___ Data records ___

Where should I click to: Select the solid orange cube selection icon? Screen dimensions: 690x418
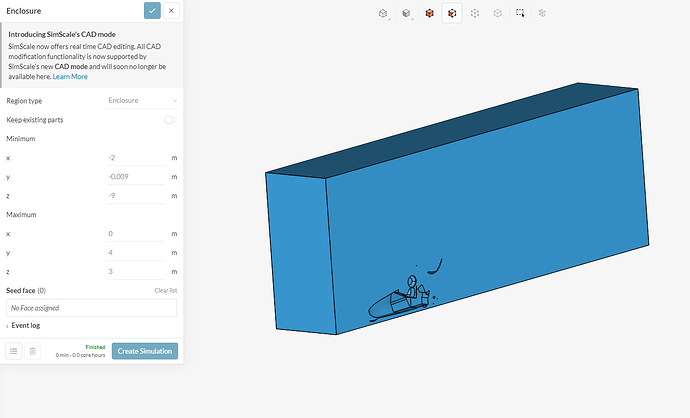[429, 14]
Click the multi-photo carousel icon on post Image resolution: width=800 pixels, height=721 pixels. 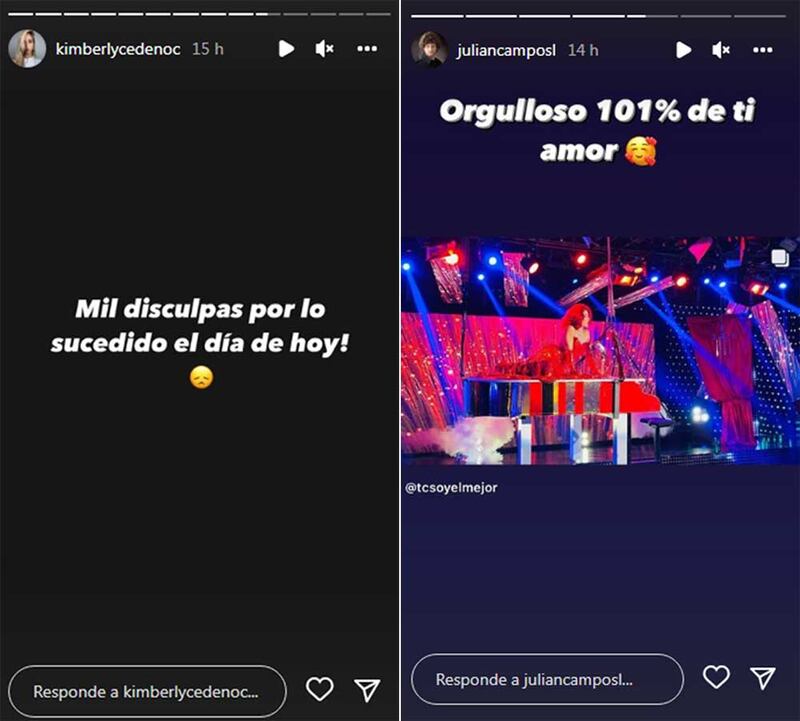[x=780, y=258]
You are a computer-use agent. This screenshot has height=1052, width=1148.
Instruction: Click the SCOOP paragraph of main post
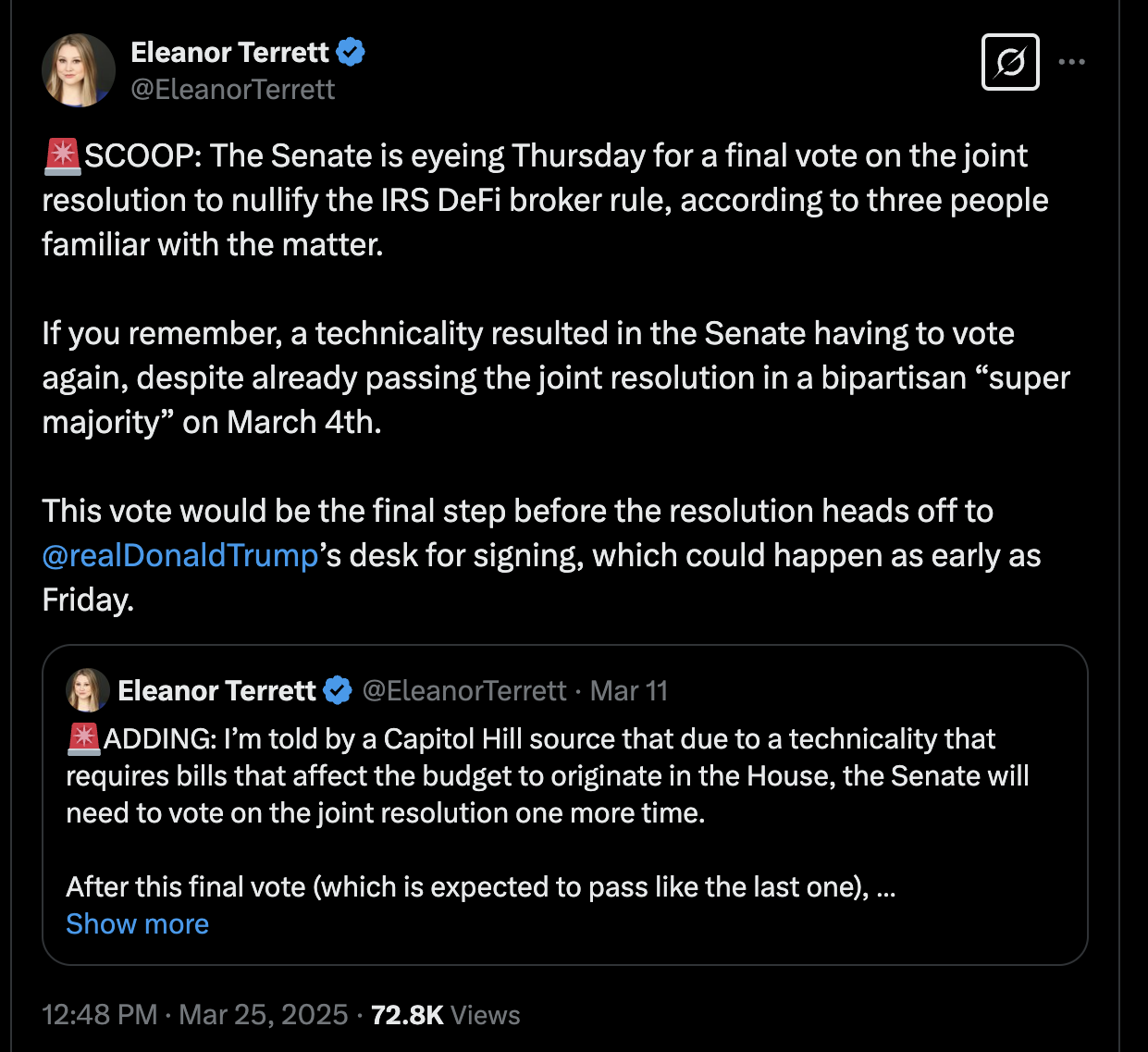[546, 200]
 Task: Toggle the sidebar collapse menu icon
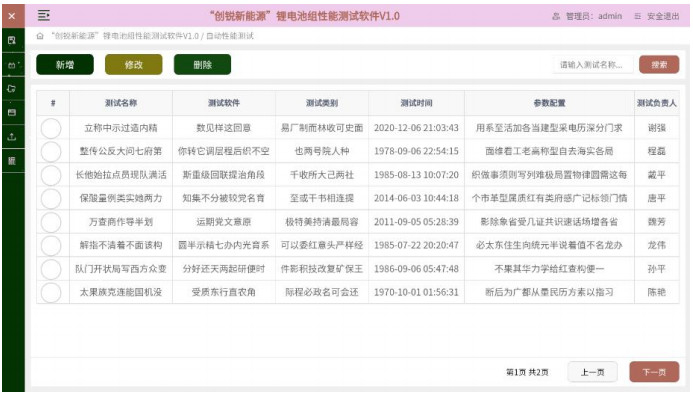[x=43, y=15]
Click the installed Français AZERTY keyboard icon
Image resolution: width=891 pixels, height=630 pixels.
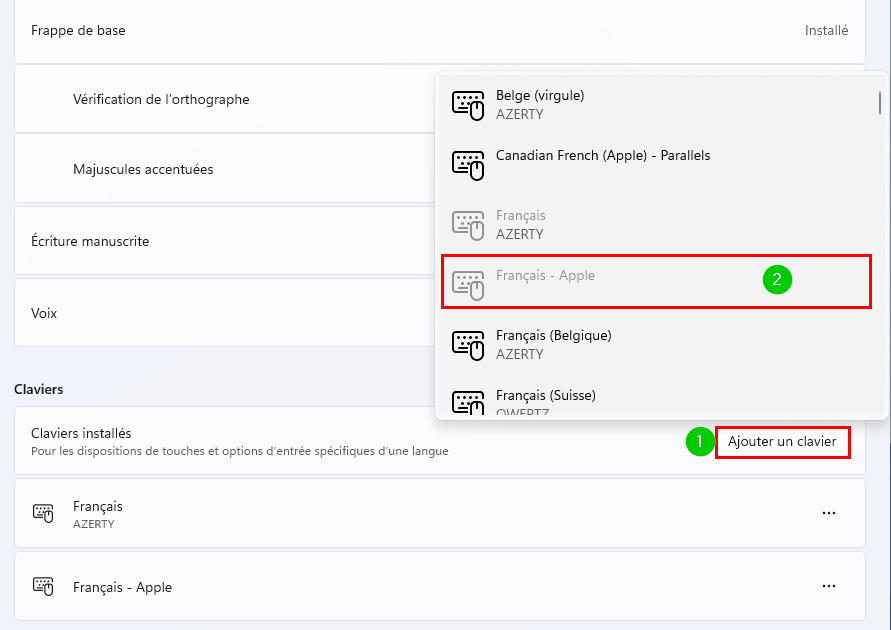click(43, 513)
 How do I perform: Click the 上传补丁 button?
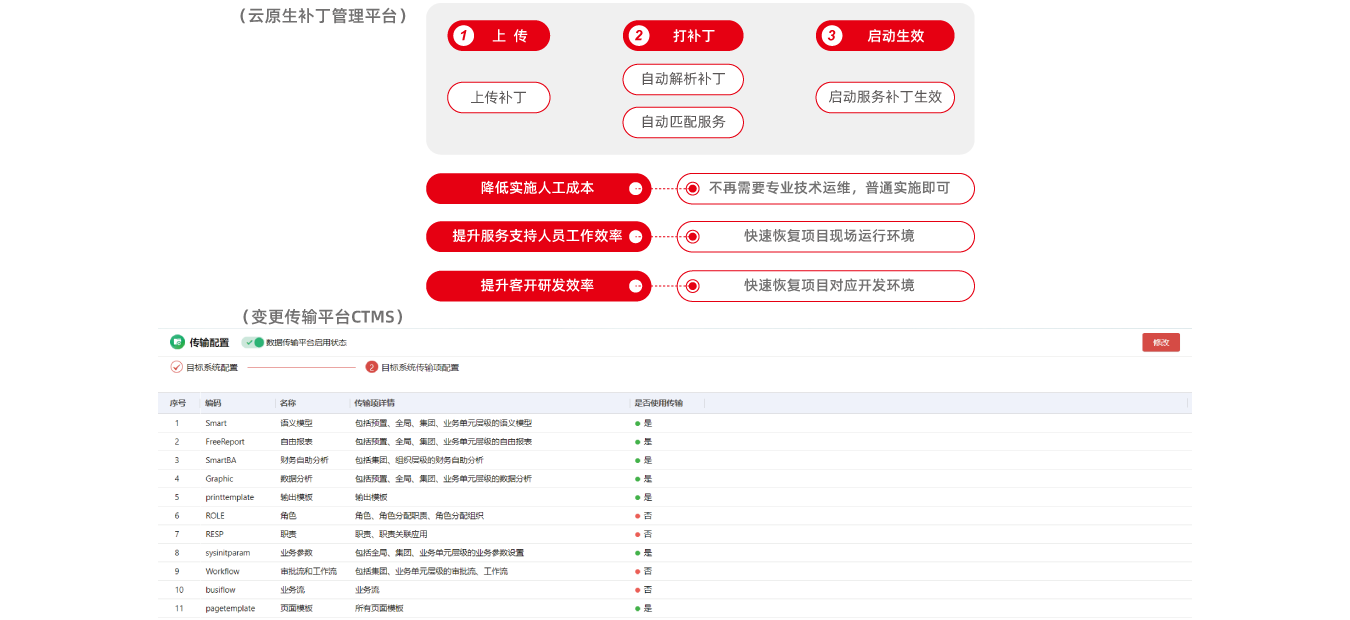click(498, 98)
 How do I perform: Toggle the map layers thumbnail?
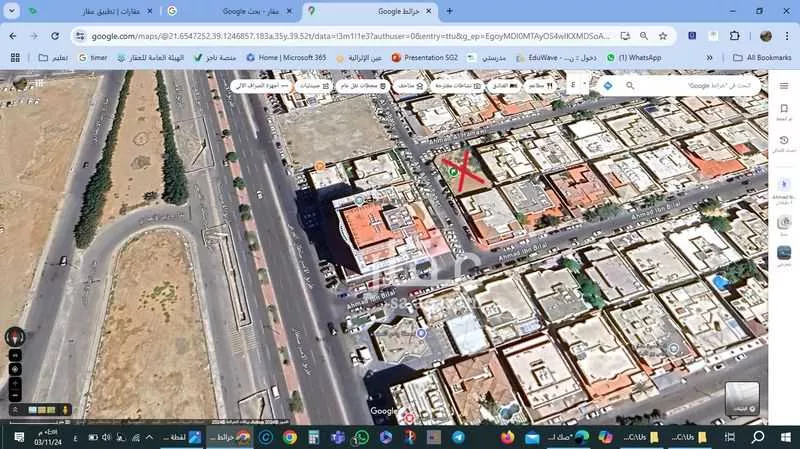tap(741, 397)
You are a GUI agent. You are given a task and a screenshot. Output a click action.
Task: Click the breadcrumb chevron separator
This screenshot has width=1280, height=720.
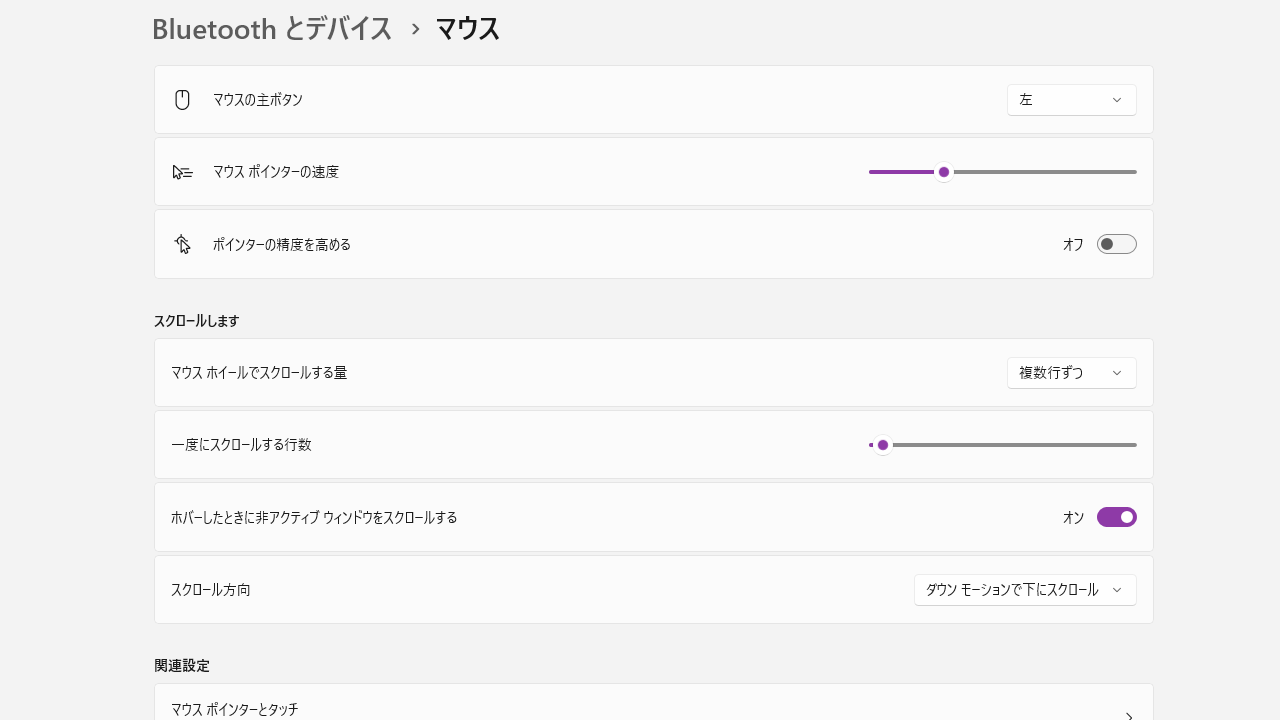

___

Work instructions.
Find the lines in the records that include the string "This", and reply with how many there are, nothing more.

Written response.
2